UMSL Trailblazers

UMSL’s 2014 Women Trailblazers were honored recently. From left are Susan Kashubeck-West, professor of education; Berit Brogaard, professor of philosophy; Chancellor Tom George; Irene Cortinovis, first director of University of Missouri System Western Historical Manuscripts collection; Major General Barbara Faulkenberry, vice-commander, Scott Air Force Base and guest speaker; Sheila Burkett, BSBA 1989, co-founder and managing partner of Spry Digital; Myrta Vida, UMSL senior, recipient of UMSL’s LitMag 2012 Prose Piece Award. (Photo by August Jennewein)

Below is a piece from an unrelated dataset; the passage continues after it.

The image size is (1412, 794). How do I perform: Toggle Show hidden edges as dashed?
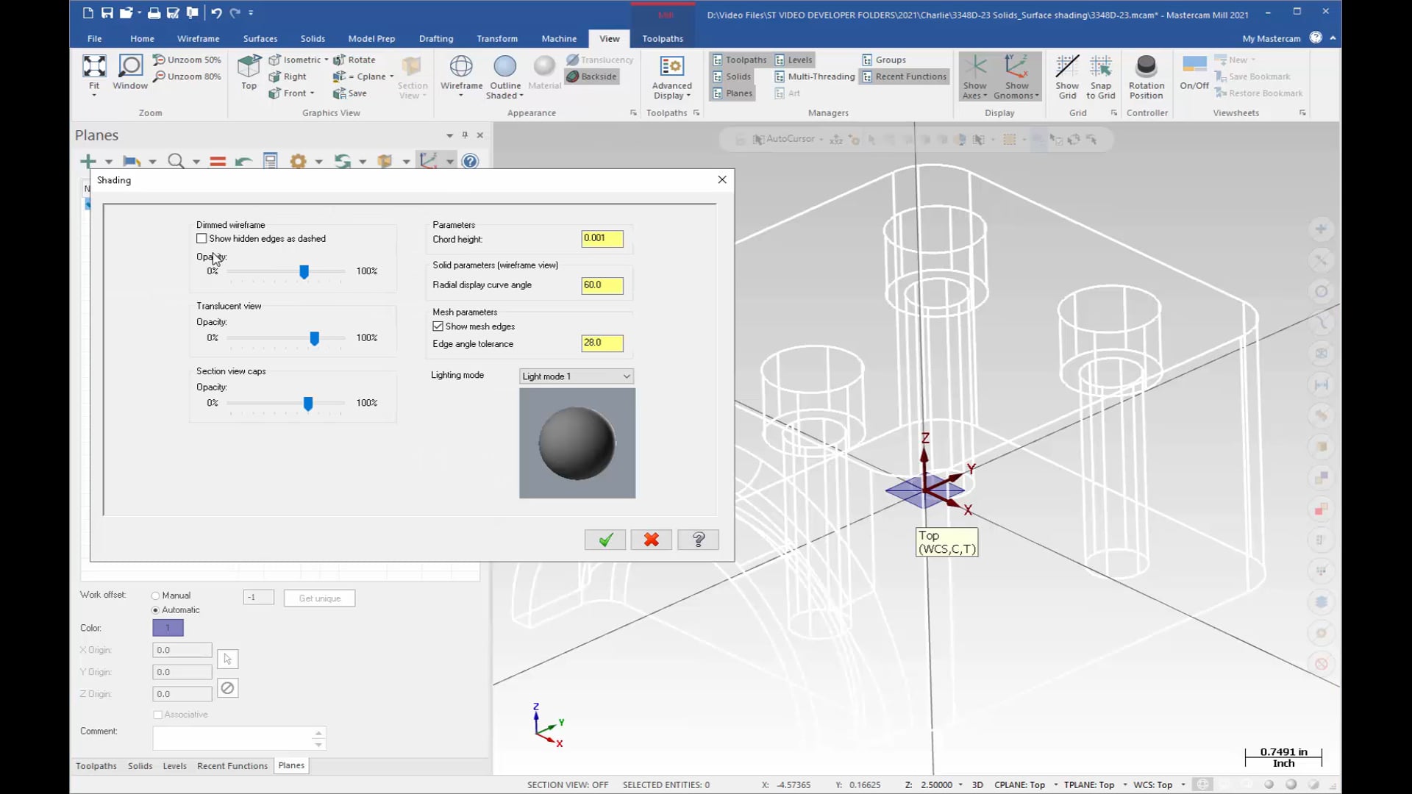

The audience was filled with colleagues, family and friends to honor this year’s class of Women Trailblazers at the University of Missouri–St. Louis. A record number of former trailblazers showed up to cheer them on. And each of the five women being honored exemplified the event’s theme this year of “Character, Courage and Commitment.”

UMSL Chancellor Tom George welcomed Maj. Gen. Barbara Faulkenberry, vice-commander of Scott Air Force Base as guest speaker.

Faulkenberry helps manage more than 37,000 active-duty airmen, reservists and civilians and approximately 1,100 aircraft. A master navigator, she graduated from the Air Force Academy in 1982 and has earned numerous graduate degrees including an MBA and a master’s degree in national security from the National War College in Washington, D.C.

Faulkenberry told three Air Force stories where individuals showed courage, character and commitment not while deployed in hostile territories, but at home in seemingly safe environments.

“These were common events that could happen to you and I,” Faulkenberry said. “But because of the courage, character and commitment of these individuals, the outcomes were very different than we might have expected.”

This was the 19th year for the Women Trailblazer’s ceremony, which honors National Women’s History Month. This year’s trailblazers include:

Berit Brogaard, professor of philosophy at UMSL, was honored because of her high profile leadership roles in a discipline dominated by men. In 2009 she was elected the first female president of the Central States Philosophical Association and served through 2011. She is currently president of the Southern Society for Philosophy and Psychology. Since 1904 when the society started, six women presidents have been elected out of 107, including Brogaard. She is also an editor of Erkenntnis, the second woman to join that editorial team. She is currently helping to fight sexual discrimination and harassment in the philosophy profession.

Brogaard told the crowd she was honoring her grandmother on this special day by wearing her shoes.

“She, too, was a trailblazer in her town in Denmark because she taught young men how to repair cars and she was the first woman to ride a motorbike,” Brogaard said.

Sheila Burkett told the audience she “had a passion to be a role model” and has been proving that since she graduated from UMSL in 1989 with a bachelor’s degree in business administration.

Burkett is co-founder and managing partner of the start-up company, Spry Digital and former senior director and partner at Edward Jones where she led the strategic technology planning process. She founded Women Entrepreneurs of St. Louis and is co-owner of Tuxedo Park rentals. She sits on the board of many organizations and is an advocate for women in technology. She serves on the board of UMSL’s Informational Systems Advisory Board and was at the core of Extreme IT, the university’s highly successful summer program for high school students.

Irene Cortinovis earned her bachelor’s and master’s degrees at UMSL in 1969 and 1971 and was then appointed the first director of the University of Missouri System Western Historical Manuscripts Collection at UMSL and university archivist. She received a federal grant to expand the University of Missouri search for African American historical material. Her oral histories of early Mississippi riverboat jazz musicians can be found in University Archives and African American baseball players are now in the Baseball Hall of Fame in Cooperstown. She helped to establish the UMSL Women’s Center.

“I want to thank the people who came after me for keeping things going,” Cortinovis, 93, told the crowd.

Susan Kashubeck West is professor of counseling and family therapy and associate dean for research in UMSL’s College of Education. She is the author of more than 50 peer-reviewed articles and book chapters on ways in which discrimination and social oppression negatively affect women, people of color and LGBT communities. She is a member of the Institutional Review Boards for the College of Education and the University of Missouri System.

“I feel very fortunate to have found a profession I love,” West said. “I hope to blaze a trail forever.”

Myrta Vida, a UMSL senior majoring in interdisciplinary studies and Spanish, spent 12 years in the US Army. For two years, she was an award-winning Spanish-language translator for the Defense Intelligence Agency. She has been accepted into UMSL’s Master of Fine Arts for Creative Writing program and plans to seek a graduate certificate in gender studies. She is the recipient of UMSL’s LitMag 2012 Prose Piece Award and the Barbara Kachur Undergraduate Fiction Writing Scholarship.